Good post. But you're now talking about PD's instead of DOJ. My contention is that the benefits conferred under the current IBR are way too broad and waste a lot of taxpayer money. Even if I were to agree that PD's needed more incentives (and I don't think it is that simple, in some regions I think that is true, in many it is not), why would I be OK with extending it to virtually all government employees and virtually all non-profits? I would be much more comfortable with the IBR discharge policy if it were narrow and directed at traditionally hard-to-staff positions like rural PD offices or legal aid.
I don't think a t14 grad ought to have his legal education paid for by taxpayers because he was so "noble" as to take a prestigious and self-serving job at DOJ. It's really suprising that so many think this is defensible and sound policy--providing incentives for positions which are already considered among the best jobs a lawyer can have.
Offices like the New Orleans PD are still relatively "prestigious" because they give great trial experience and can make a starting off point to a great career. However, the pay is shit, the hours are long, and the "benefits" certainly don't make up for the job stresses and difficulties. This is the same argument, really, as extending IBR to DOJ positions, except that in the PD's case it's much more obvious why IBR is needed.
Why be comfortable extending this to virtually all non-profits? Because the need is there for many of them, and the government shouldn't be playing an active role picking and choosing which public agencies are "necessary" and which aren't. That kind of power encourages discrimination along political, ideological, or other lines. We have an adversarial legal system, and for it to function fairly that means we need highly competent representation on both
sides of the issue.
I don't agree with it politically, but if someone wants to go to law school and then join a right-wing "religious rights" group that litigates on behalf of those who have their religious rights discriminated, well, that's a necessary thing in our society to ensure those rights are protected. You need both sides to be competent and well-equipped to handle the cases because a poor or weak case on one side could result in a finding that invalidates the rights of many Americans all at once.

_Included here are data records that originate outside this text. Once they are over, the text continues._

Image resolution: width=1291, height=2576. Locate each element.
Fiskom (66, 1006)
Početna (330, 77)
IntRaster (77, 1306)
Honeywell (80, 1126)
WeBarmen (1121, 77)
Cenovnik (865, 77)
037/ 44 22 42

These are in many ways considered the "best" positions a lawyer can have morally
, but that doesn't make them the best positions to have economically
, not by far. People who are being discriminated against are often the people who can't afford the quality of lawyers necessary to adequately defend their rights. The people who end up providing that representation are the people who wilfully choose to forgo the higher salaries they could earn elsewhere in order to do that. The problem is that the salaries they face in many of those jobs are so
low that they don't allow a method to live decently and pay back the loans it takes to get there in the first place.
I'm saddened by the fact that you and other people refer to jobs at the DOJ, as well as other non-profit work, as "self-serving", when from an economic standpoint it clearly isn't. These are people who are taking a huge pay cut in order to provide a service to the American public, the taxpayers
as you keep defining them, and things like IBR at least make that choice a little more economically practical for them, even if they still end up in total taking a huge pay cut to provide that service to the people. They're doing a job that serves the public, so it makes sense that the public can at least provide for the education that makes that service possible.